Kent merkezlerinde bulunan afet toplanma alanı statüsünde park, bahçe ve meydanlar yapılaşmaya açılarak afet sonrasında yaşamı sürdürmeye olanak verecek güvenli alanlar ortadan kaldırıldı.
Son yıllarda sıklıkla yaşadığımız her deprem, 30 Ekim 2020 İzmir depremi ve 6 Şubat Kahramanmaraş Depremi yaşayacağımız büyük felaketi çağrıştırmakta, depremin ülkemiz için ne kadar yakın bir tehlike olduğunu hatırlatmaktadır. Mevcut durumda artan nüfus ve yapılaşma nedeniyle yaşanacak benzer bir felaketin sonuçları çok daha ağır olacaktır. Bütün bunların biliniyor olmasına rağmen depreme hazırlık konusunda gerekli adımların atılmamasının sorumluluğu siyasi iktidarın üzerindedir.
Bölgesel ve kentsel ölçekte sakınım planları hazırlanmalıdır. Ülke genelindeki yapılar incelenerek riskli yapılar tespit edilip güvenli hale getirilmelidir. Uygun olmayan zemin ve arazilerdeki güvensiz yapılar derhal boşaltılmalıdır. Tüm yaşam alanlarımız bilimin ve teknolojinin rehberliğinde, insanların ihtiyaçları doğrultusunda ve doğayla barışık biçimde yapılandırılmalıdır.

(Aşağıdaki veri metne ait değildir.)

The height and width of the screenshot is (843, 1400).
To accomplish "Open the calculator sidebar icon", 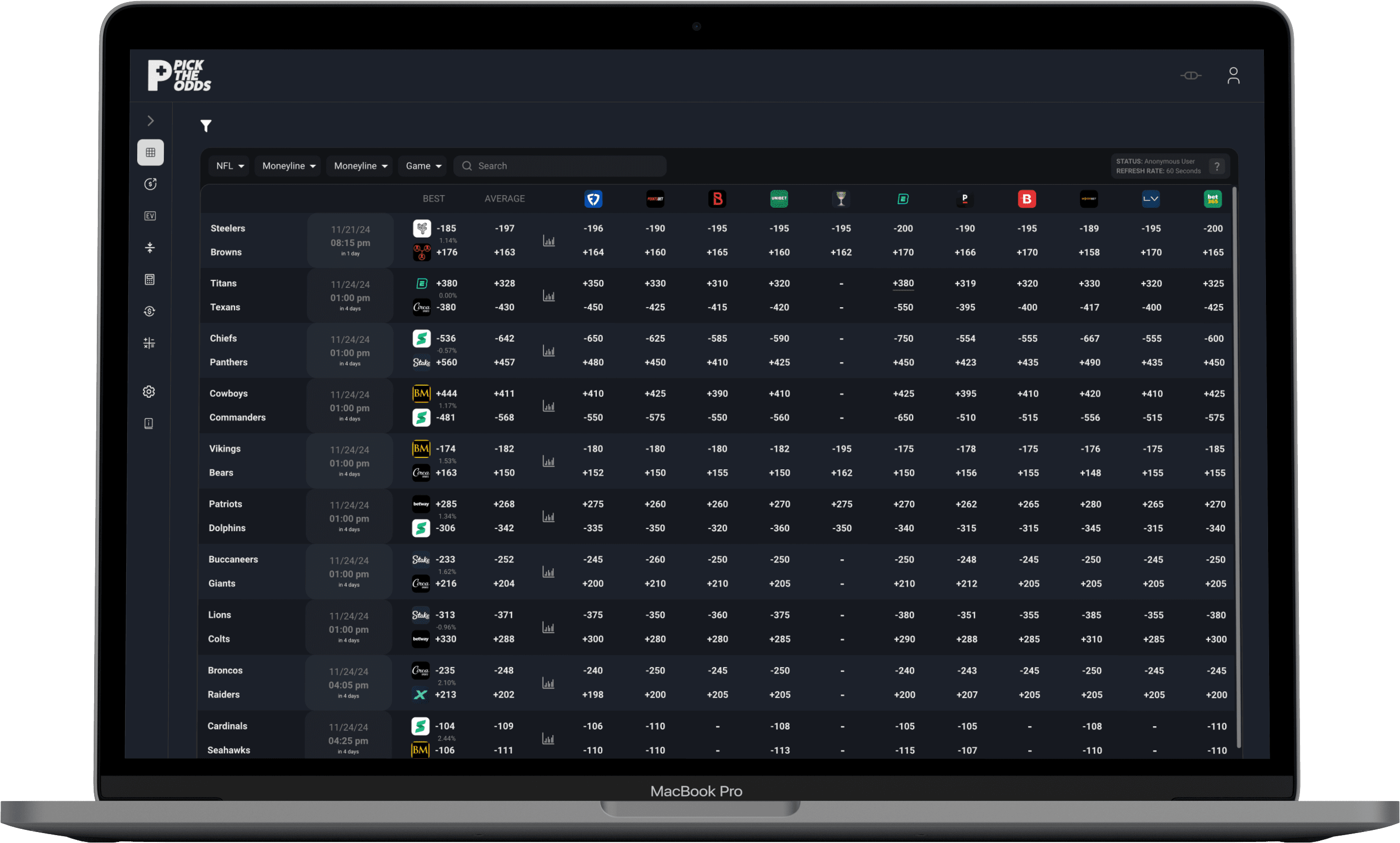I will click(149, 279).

Afetlere karşı toplum bilincini yükseltecek eğitim programları oluşturulmalı; kent konseyleri, mahalle meclisleri, meslek odaları, sivil toplum kuruluşları, muhtarlar bu süreçte daha aktif rol almalıdırlar.
İmar Barışı adı altında ruhsatlandırılan yapılar derhal denetlenmeli, kaçak yapılar hiçbir biçimde affedilmemelidir. Çıkarılan deprem yönetmelikleri geliştirilmeli ve harfiyen uygulamaya konmalı, yönetmeliklere aykırı tüm işlemlerin tesis edilmesi engellenmeli.
Ülkemizde yaşadığımız acıları yeniden yaşamamamız için ülke olarak depreme hazırlıklı olmamız gerekiyor. Depreme hazırlıklı olmak için de bilimin, tekniğin ve doğanın sesine kulak vermemiz gerekiyor.
Daha büyük acılar yaşamamak için depremi unutma, unutturma!"
Bu arada etkinlik kapsamında İz-Afed Tiyatral Anlatım Ekibi tarafından Kentsel Çelişkiler Ofisi isimli oyun sergilendi.